Temporal memory leak

Hello,
We are encountering a memory leak in a workflow. The code behaves as follows:

Optional nextObject = getNextObjectActivity.getNextObject();
while(!Objects.isNull(nextObject) && nextObject.isPresent()){
	someActivity.run(nextObject);
	nextObject = getNextObjectActivity.getNextObject();
}

The getNextObject() method uses a store method that wraps the response in a Mono using PostgresReactiveWrapper.
The problem is that this workflow is causing a memory spike and we don’t have a clear replication scenario. The following was observed in the logs:

Any insights on the possible reason of this issue and how to fix it?

Did you look at the heap dump? It would show what exactly retains memory. From the Temporal point of view, you can reduce the number of cached workflows by reducing the size of the WorkerFactoryOptions.maxWorkflowThreadCount.

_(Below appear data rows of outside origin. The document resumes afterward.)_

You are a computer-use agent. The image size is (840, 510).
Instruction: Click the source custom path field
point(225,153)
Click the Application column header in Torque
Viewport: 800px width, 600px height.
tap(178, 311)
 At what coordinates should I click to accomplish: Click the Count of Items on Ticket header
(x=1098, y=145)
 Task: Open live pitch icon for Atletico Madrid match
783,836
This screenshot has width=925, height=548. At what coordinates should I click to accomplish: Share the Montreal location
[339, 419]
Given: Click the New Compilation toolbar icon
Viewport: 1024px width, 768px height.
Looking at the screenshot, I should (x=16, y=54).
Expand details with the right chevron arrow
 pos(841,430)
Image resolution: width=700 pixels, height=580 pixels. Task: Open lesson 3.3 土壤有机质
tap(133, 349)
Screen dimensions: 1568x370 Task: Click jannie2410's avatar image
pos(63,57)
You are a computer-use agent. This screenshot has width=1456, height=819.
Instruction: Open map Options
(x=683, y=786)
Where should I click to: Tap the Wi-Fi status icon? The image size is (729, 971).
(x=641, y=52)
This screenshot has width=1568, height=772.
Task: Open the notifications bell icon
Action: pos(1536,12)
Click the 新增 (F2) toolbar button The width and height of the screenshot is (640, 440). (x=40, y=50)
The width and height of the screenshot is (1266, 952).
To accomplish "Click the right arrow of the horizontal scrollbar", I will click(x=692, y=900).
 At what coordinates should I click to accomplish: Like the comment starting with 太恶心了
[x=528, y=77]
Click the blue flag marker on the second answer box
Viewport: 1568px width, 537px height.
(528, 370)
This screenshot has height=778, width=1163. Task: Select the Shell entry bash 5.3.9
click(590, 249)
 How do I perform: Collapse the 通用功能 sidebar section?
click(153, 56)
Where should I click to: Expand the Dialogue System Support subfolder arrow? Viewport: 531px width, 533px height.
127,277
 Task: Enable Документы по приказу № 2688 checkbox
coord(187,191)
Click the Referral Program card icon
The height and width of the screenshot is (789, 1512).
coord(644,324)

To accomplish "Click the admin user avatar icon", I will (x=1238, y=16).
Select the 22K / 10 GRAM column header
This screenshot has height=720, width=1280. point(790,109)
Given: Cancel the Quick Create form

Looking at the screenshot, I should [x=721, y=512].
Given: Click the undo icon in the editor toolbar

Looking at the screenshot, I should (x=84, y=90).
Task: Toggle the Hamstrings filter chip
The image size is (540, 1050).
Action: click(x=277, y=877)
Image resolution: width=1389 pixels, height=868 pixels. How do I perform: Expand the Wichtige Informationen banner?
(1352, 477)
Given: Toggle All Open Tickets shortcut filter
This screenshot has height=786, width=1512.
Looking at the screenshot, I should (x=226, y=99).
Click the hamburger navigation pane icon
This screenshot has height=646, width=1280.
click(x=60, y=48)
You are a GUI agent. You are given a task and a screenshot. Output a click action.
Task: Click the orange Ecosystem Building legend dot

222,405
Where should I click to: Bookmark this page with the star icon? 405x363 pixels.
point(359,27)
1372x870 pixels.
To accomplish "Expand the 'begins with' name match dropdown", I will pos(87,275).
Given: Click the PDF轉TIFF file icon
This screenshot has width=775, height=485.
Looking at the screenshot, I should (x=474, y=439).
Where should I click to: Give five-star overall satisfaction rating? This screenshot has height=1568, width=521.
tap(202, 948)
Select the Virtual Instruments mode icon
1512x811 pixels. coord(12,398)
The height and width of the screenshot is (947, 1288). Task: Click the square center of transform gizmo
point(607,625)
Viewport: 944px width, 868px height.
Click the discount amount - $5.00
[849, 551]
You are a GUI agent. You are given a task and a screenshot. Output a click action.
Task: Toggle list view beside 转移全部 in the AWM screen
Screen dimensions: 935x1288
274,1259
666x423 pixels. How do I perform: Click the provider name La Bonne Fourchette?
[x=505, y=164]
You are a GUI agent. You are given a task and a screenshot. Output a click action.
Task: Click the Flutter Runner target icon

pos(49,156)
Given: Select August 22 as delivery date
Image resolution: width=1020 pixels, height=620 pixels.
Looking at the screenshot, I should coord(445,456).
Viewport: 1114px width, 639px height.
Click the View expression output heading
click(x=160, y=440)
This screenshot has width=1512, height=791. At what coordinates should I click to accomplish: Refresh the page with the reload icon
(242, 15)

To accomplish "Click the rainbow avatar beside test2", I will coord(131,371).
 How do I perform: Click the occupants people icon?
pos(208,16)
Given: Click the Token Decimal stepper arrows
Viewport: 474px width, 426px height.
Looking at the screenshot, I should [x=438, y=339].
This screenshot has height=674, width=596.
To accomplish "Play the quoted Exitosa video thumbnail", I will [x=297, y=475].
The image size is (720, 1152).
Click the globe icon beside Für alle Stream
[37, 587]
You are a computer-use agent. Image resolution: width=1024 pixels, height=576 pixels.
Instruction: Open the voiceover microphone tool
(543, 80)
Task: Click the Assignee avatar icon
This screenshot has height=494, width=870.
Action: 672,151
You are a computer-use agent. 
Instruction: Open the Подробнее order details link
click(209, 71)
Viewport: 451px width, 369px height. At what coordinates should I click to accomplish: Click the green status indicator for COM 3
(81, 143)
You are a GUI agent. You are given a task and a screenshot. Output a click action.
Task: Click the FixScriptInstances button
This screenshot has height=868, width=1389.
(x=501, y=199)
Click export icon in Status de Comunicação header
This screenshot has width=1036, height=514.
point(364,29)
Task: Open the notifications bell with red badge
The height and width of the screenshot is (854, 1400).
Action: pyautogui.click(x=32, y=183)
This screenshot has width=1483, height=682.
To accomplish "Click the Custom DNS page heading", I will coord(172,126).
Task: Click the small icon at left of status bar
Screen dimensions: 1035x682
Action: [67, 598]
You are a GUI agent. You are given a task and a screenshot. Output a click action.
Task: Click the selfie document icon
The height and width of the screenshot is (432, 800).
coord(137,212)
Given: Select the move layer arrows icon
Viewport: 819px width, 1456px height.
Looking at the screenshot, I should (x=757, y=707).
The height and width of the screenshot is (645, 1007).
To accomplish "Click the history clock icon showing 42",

You can also reduce the parallelism of activities by reducing WorkerOptions.maxConcurrentActivityExecutionSize.

I looked into the heap dump file and found thousands of instances of nextObject with references from CompletablePromiseImpl instances that are retaining a significant amount of memory. Also, I’d like to know what are the cashed workflows, are these the ones that already completed or terminated or what?

It looks like your workflows keep references to these objects, and these objects are large. To improve the caching performance, you can avoid passing large objects through workflow. Store them somewhere (like a database or S3) and pass references to them.

I’d like to know what are the cashed workflows, are these the ones that already completed or terminated or what?

This is a subset of workflows that are currently executing. Once workflow code needs to handle new events, it is rehydrated in a worker process and then cached there. After a while, if it is not receiving new events, it is pushed out of the cache by other workflows.